Qué se pide: Reproduzca íntegramente todo lo que va desde el comienzo de los registros hasta la línea que contiene "(x=139, y=122)", ambos extremos incluidos. Escale únicamente las coordenadas de las respuestas: multiplíquelas por 2,35 y redondee al entero más próximo, con las mitades hacia arriba.

Registros proporcionados:

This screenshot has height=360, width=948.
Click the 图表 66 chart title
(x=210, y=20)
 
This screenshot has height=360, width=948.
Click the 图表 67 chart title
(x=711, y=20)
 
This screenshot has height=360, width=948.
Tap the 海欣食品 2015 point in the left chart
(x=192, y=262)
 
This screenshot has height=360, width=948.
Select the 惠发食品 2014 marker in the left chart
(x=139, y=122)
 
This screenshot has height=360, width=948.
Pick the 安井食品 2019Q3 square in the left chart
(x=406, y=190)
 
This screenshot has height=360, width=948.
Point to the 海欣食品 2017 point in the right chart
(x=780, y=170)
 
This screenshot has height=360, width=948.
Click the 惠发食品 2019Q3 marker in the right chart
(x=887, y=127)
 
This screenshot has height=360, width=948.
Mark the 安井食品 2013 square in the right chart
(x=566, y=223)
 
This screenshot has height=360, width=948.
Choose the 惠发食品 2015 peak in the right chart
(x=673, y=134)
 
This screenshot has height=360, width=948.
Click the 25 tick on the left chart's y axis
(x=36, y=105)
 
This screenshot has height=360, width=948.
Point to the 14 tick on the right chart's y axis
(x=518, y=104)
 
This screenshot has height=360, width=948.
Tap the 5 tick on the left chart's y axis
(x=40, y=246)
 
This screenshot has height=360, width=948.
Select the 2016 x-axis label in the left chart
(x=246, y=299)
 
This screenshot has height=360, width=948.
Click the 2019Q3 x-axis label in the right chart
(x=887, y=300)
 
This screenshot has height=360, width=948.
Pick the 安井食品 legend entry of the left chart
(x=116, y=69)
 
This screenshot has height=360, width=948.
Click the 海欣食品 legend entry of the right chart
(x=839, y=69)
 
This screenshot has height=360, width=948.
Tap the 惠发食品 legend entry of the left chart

Respuesta al ejercicio:
This screenshot has height=360, width=948.
Click the 图表 66 chart title
(x=494, y=47)
 
This screenshot has height=360, width=948.
Click the 图表 67 chart title
(x=1671, y=47)
 
This screenshot has height=360, width=948.
Tap the 海欣食品 2015 point in the left chart
(x=451, y=616)
 
This screenshot has height=360, width=948.
Select the 惠发食品 2014 marker in the left chart
(x=327, y=287)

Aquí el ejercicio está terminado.